Ladies and Gentlemen the former deportees
Ladies and gentlemen the resistants
Ladies and Gentlemen the hidden children
Mr. Minister of State, Minister of the Interior
Mr. Minister of the Economy and Finance
Mr. Minister of National Education
Mr. Prime Minister
Madam the Secretary of State for Veterans and Remembrance
Madam the Mayor of Paris
Madam the Director General of UNESCO
Distinguished Ambassadors of Austria, the United States, France, Israel and Poland
Ladies and gentlemen senators and deputies
Ladies and gentlemen mayors
Mr. the Prefect of the Paris Police
Sir, the Rector of the Academy of Paris
My lords the Archbishops of Marseille and Paris
Mr. the Chief Rabbi of France
Mr. Pastor, President of the Protestant Federation of France
Mr. Imam of Drancy
Ladies and gentlemen, representatives of the Religions
Mr. President of the Foundation for the Memory of the Shoah
Mr. President of the Shoah Memorial
Mr. President of the Consistory
Madam President of the MJLF
Mr. President of the CRIF
Ladies and gentlemen the Presidents of associations of former deportees, veterans, and victims of genocide
Ladies and gentlemen, presidents of anti-racist and anti-Semitic associations
Ladies and Gentlemen Presidents of the Association
Mr. and Mrs. Serge Klarsfeld and the sons and daughters of the Jewish deportees from France
Dear children of the Talmud Torah of the MJLF
Dear friends

On this day of Yom Hashoah, the day chosen by the State of Israel to commemorate the Jewish martyrs of the genocide but also the heroes of the Jewish resistance, we are all gathered at the Shoah Memorial to read one by one the names of the Jews deported from France as well as those who died in captivity or were murdered in France between 1941 and 1944.

But before evoking the ceremony that brings us together and to which I thank you all for participating so faithfully each year. I would like to mention a birthday.

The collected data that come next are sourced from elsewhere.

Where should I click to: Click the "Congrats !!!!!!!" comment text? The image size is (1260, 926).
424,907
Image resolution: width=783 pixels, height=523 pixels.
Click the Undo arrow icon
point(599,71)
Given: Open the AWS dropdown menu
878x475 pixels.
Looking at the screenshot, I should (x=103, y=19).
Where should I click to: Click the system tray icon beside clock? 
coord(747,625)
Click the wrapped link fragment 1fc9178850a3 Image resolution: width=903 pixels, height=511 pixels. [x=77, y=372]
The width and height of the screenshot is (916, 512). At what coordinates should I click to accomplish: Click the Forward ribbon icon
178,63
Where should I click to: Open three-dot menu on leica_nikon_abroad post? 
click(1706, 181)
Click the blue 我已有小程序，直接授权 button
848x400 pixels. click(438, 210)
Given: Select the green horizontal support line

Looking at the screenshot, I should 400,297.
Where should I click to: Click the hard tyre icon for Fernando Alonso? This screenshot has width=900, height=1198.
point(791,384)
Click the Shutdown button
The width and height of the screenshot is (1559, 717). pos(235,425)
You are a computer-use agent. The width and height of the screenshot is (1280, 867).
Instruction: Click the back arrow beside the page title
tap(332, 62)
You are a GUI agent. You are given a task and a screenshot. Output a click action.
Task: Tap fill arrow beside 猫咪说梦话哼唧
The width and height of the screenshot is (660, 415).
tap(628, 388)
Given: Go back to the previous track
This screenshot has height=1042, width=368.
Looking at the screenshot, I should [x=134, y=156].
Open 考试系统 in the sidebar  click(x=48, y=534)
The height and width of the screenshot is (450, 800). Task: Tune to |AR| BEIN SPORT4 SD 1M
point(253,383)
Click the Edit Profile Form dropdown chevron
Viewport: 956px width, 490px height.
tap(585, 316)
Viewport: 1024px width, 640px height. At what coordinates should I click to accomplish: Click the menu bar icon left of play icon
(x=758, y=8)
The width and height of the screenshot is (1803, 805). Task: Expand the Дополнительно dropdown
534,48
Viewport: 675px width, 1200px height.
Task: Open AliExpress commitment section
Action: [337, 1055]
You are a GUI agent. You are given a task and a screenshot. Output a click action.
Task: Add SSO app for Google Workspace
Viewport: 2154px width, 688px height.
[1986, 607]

Almost 75 years ago, on April 28, 1943, during the full occupation of France, the ancestor of the Shoah Memorial, the Center for Contemporary Jewish Documentation, was created. On that day, 40 Jewish resistance fighters gathered in rue Bizanand in Grenoble under the impetus of Isaac Schneersohn to create what would become the Centre de Documentation Juive Contemporaine (CDJC). In the midst of the occupation, they declare together: "we want above all to write the Great Book of the martyrologist of Judaism in France." In the heart of the Holocaust in France, in Europe and at the very moment of April 43 when the revolt of the Warsaw Ghetto raged and forced the German troops to retreat, this Committee adopted a visionary objective. Objective that allows 75 years later the holding of this ceremony, it is as follows:

"To take stock of the dispossessed or Aryanized Jewish fortune, to paint a picture of so much suffering of so many, internees, deportees, shot Jewish hostages; to bring out the heroism of the Jewish fighters... to record the attitude of the rulers, the administration, the various layers of public opinion... It is necessary to highlight everything that may have influenced the Jewish world in France in an unfavorable or favorable way... Secondly, it is necessary to prepare from now on the Cahier des revendications des Juifs de France, Jews français ou juifs étrangers.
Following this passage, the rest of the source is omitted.